In August 2023, POWER reported that the U.S. Air Force tentatively selected Oklo, issuing a Notice of Intent for its first nuclear microreactor planned for Eielson Air Force Base in Alaska to Oklo. But in September, the Air Force issued a Notice of Rescission “to give further consideration to the agency’s responsibilities” under the governmental acquisition rules.
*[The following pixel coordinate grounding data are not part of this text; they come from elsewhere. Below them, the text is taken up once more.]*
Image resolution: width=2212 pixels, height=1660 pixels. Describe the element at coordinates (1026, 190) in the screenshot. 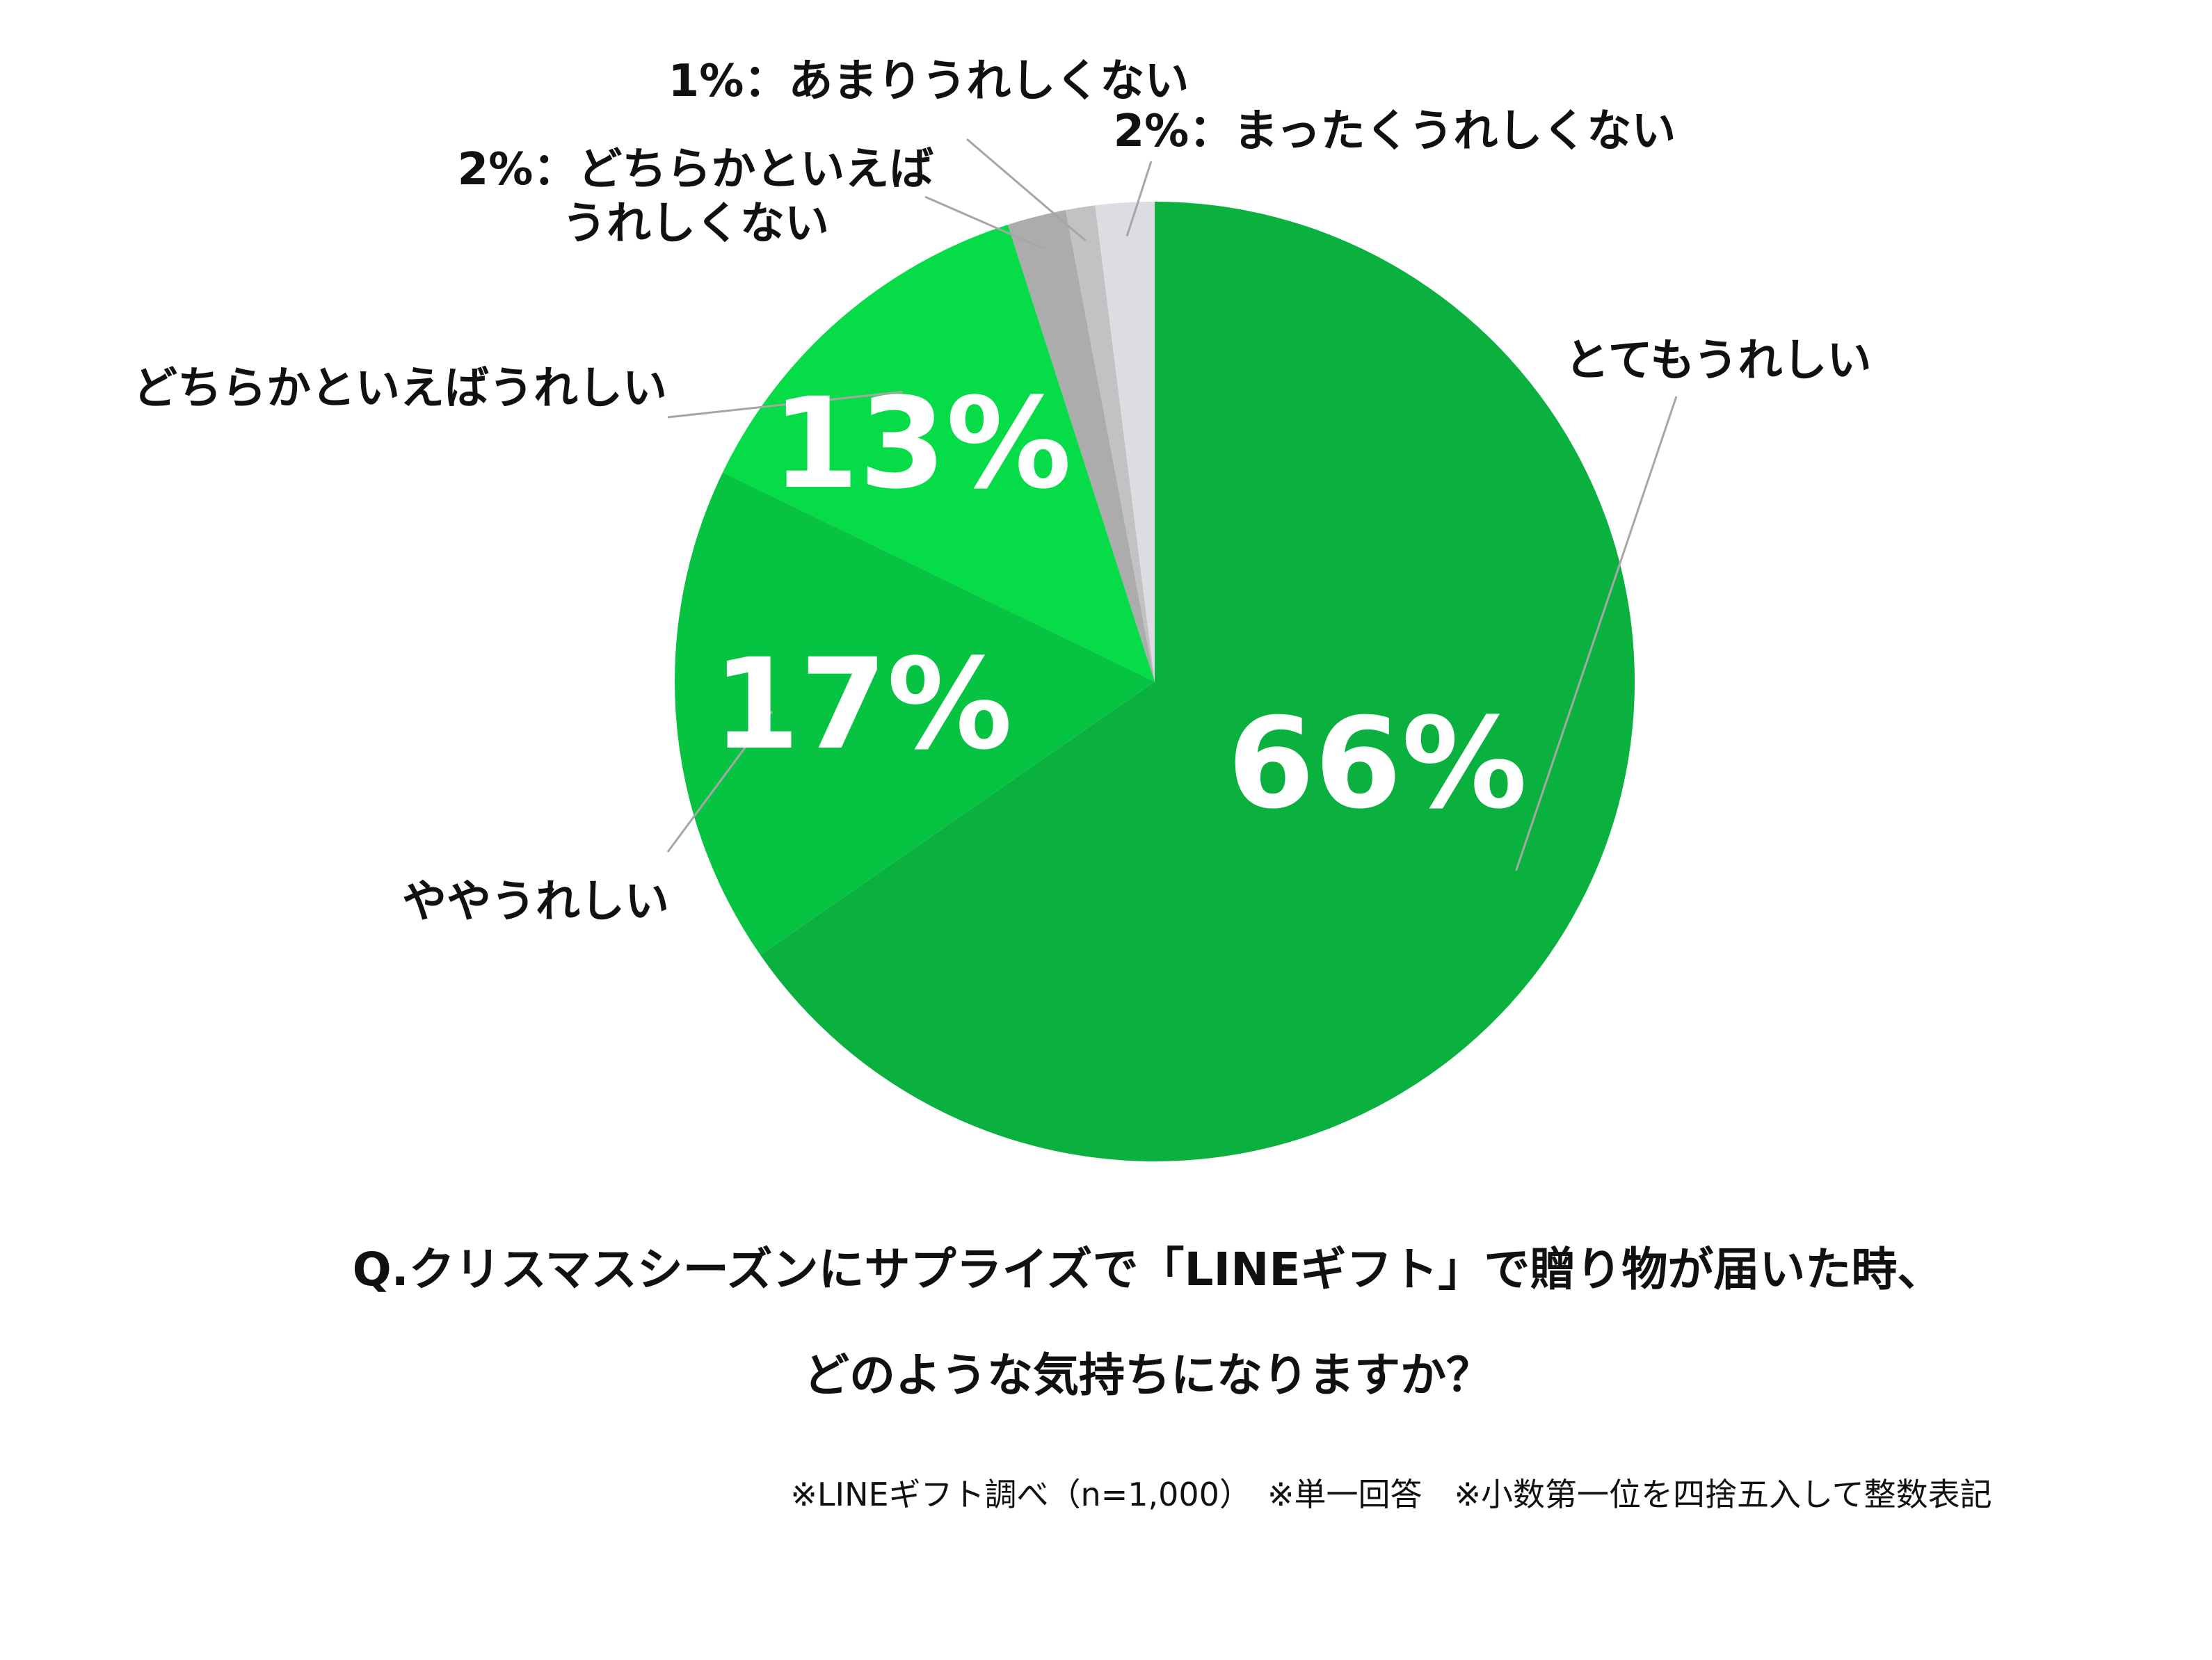

I see `leader-line-amari` at that location.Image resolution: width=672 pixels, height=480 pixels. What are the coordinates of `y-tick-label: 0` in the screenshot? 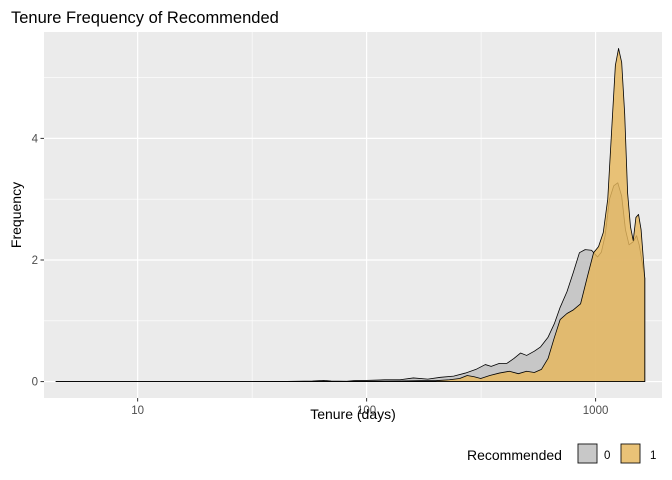 It's located at (35, 383).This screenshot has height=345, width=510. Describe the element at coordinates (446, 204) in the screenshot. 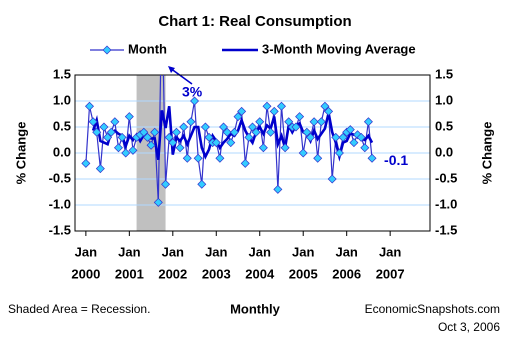

I see `y2-tick-label: -1.0` at that location.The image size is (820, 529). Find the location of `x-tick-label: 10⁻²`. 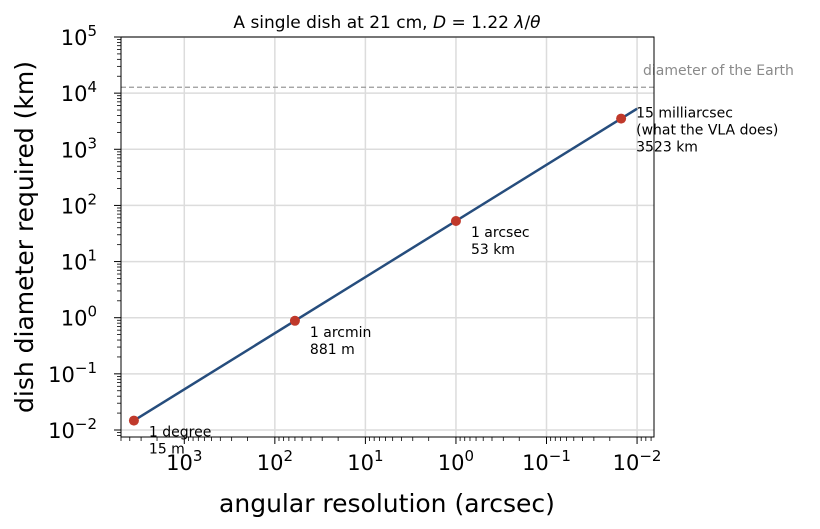

x-tick-label: 10⁻² is located at coordinates (638, 461).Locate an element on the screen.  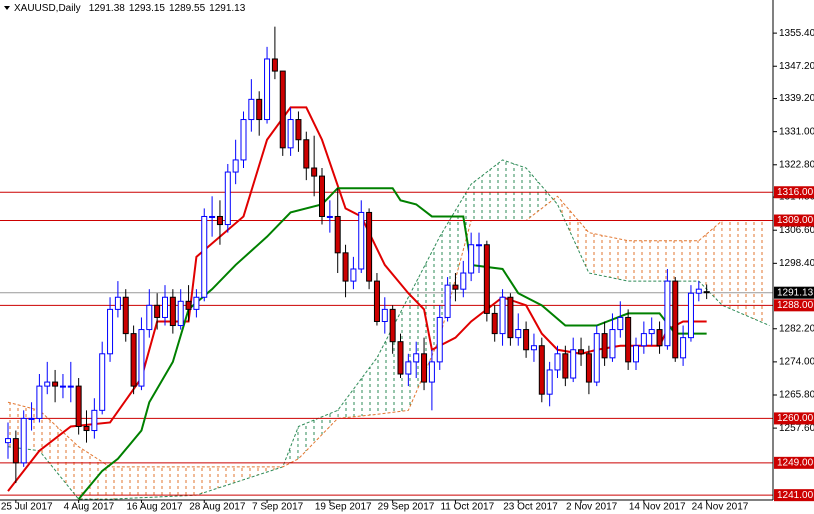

Oklo CEO Jacob DeWitte told POWER that the action doesn’t constitute an outright “rescission of the contract because there’s no contract yet.” Part of the Notice of Intent award “is to kick off contract negotiations, and part of that process often involves things where the Notice of Intent, because of federal acquisition rules and requirements, are withdrawn and updated,” he said.
The Air Force remains “pretty consistent that they see this as a very exciting, very important part of what they’re doing,” DeWitte said. “But it also includes some things that are a little new, and it’s got some pathfinder elements,” he noted. While the setback poses a probability “that there’s going to be some more delays,” the opportunity “ultimately represents a lot of appetite for even more projects from other elements in the Defense Department,” he said.
Oklo’s projects in Idaho and Ohio are progressing “pretty positively” DeWitte noted. “Structurally, we’ve intentionally built a business that has a significantly differentiated business model and approach that allows you to separate a lot of things,” he said. That aspect is rooted in Oklo’s overall design philosophy, which has targeted the “long game,” he said.
“At the end of the day, we’ve tried to focus on solving from the ground up about how to do some stuff differently,” he said. “There’s a lot of talk about innovation that’s been pretty prevalent in the nuclear industry for the last 10 years and really gotten [more prevalent], especially in the latter part of the last decade going into this one. I think that’s really exciting,” he said. “But it was kind of … tunnel-vision focused on technology alone. That’s part of it, but [it also includes] business model, financing model, it’s go-to market strategies, it’s regulatory strategies. All of that is really important,” he said. “And now I think we’re starting to see the value of why that differentiation is important.”